Network and Storage Protocols

WAFL questions - blocks and stripes

LAURENTDONGRADI
16,534 Views

Hello, I am curious about other details around the WAFL than what is in http://www.netapp.com/us/library/white-papers/wp_3002.html.

Here is my first question

For example, I could not find, or could not understand how the 4kb WAFL blocks are written in a raid group made of more than 8 data disks. Let's say a DP rg made of 12 disks.

If all the data disks in an aggregate are used simultaneously when writing in a volume, and the commit from NVRAM sends a bunch of blocks at once, how are they written on the physical disk ?

  • 4kb on each disk ?
  • a total stripe width of 4k spread among the 10 data disks (in my DP 12 disks rg) ?

Second question

About an aggregate containing 2 rg, one made of 12x1TB sata disks, and the other made of 12x2TB sata disks. With DP, I would have 10x1TB data disks and 12x2TB data disks.

I have this representation of a volume spread over all the data disks in an aggregate ... does this mean such a volume is assigned a capacity on the 2TB disks that is the double of what it receives from the 1TB disks ?

With an analogy to a raid 0 in which the stripe unit size is the same for all the disks, you must use disks of same capacity in raid 0.

Here, with NetApp aggregate, I do have 2 raid groups ... so I'm ok with the stripe unit size in each rg (is it 4k ? is it 512b ?), but how is the additional capacity of the 2 TB disks used ?

Do the 2TB disks use a stripe unit size twice as big as the 1TB disks ?

Let's say this differently : when the flush comes from NVRAM, and the data is written to physical disks :

  • 1 stripe is sent to the rgA (1TB disks)
  • 1 stripe is sent to the rgB ( 2TB disks) ... and the stripe unit size is twice as big as the SU size in rgA

Or

  • 1 stripe is sent to rgA (1TB disks)
  • 2 stripes are sent to rgB (2TB disks)
  • and the SU size are identical in rgA and rgB

Thanks for the experts to englighten me.

3 REPLIES 3

LAURENTDONGRADI
16,534 Views

I found answer to my first question here : http://www.netapp.com/us/system/pdf-reader.aspx?m=tr-3001.pdf&cc=us

But, Figure 3 seems to show a stripe is 4K large .... but the explanation that comes just after says it's the stripe unit ! Or even worse, the size of the block sent to disk :

Figure 3 shows how the storage appliance's RAID4 disk array is divided into stripes, each one of which

contains one 4 KB block on the parity disk along with one 4KB block from each of the data disks. It is

convenient to think of a disk block consisting of a very large number of bits, 32,768 bits. For each bit position

in the block, the bit on the parity disk is determined by the EXCLUSIVE-OR of the corresponding bits on the

data disks.

LAURENTDONGRADI
16,534 Views

Answer came from gurus.

4k is the block size that WAFL uses to write on each disk.
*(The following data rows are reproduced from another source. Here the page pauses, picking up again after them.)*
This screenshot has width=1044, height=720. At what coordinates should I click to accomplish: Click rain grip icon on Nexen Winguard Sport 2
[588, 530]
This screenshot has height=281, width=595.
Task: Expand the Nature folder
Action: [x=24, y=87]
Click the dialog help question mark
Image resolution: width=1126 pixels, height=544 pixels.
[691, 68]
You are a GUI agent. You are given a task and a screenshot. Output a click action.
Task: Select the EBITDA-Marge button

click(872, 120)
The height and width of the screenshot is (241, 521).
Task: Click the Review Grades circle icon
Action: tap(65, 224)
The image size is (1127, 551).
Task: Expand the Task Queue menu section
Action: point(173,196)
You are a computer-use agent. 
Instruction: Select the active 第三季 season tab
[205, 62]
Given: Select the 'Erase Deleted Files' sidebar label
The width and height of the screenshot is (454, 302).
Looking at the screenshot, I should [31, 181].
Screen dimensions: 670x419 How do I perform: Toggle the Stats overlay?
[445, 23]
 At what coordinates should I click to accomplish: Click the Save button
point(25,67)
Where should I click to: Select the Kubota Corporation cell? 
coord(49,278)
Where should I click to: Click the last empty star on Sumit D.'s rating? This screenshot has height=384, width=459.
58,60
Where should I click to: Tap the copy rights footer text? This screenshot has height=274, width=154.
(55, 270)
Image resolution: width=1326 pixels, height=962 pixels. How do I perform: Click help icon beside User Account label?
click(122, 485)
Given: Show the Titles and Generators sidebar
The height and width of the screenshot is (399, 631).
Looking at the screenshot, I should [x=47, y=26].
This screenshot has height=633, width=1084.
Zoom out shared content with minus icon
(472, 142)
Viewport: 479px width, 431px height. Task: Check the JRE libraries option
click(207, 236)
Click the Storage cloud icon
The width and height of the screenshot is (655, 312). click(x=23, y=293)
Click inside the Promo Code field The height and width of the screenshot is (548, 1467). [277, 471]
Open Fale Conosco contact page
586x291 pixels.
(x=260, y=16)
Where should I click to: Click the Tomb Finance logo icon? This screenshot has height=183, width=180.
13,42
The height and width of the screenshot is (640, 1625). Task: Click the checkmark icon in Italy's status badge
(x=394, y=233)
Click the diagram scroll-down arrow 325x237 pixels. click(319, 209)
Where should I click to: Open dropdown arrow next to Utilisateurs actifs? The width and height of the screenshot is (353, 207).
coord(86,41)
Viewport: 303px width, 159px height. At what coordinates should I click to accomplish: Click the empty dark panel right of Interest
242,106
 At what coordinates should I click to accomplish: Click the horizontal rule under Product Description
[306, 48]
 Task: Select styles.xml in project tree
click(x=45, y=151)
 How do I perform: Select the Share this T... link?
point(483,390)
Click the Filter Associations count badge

Flush comes when NVRAM is 50% full or every 10s.

Flush comes from RAM and not NVRAM, which is only used for journaling, in case of HA Failover or Metro cluster .

Flushed data and parity and double parity is then sent to the disks in the RG written sequentially, 4k on each disk, one after the other. Never mind the size of disks in distinct RGs.

With 14x1TB +4x2TB, 14 disks in the same RG, this is ugly, as the 2TB disks will act as 1TB, and 4TB of raw capacity is lost.

When there is 5 disks or more of 2TB ... 14x1TB + 5x2TB, in the same RG, WAFL will automatically reorganize the disks : A new RG-DP will be created with the 5x2TB, and data will be transfered and reorganized in the next days/weeks so this is transparent to users and admin. At the end, perf and capacity will be optimized.

saranraj456
16,534 Views

How the stripe size was calculated ?

let say for example an aggr having multiple RG 's .whether the stripe size will be calculated across the RG'S or is it bound to Single RG?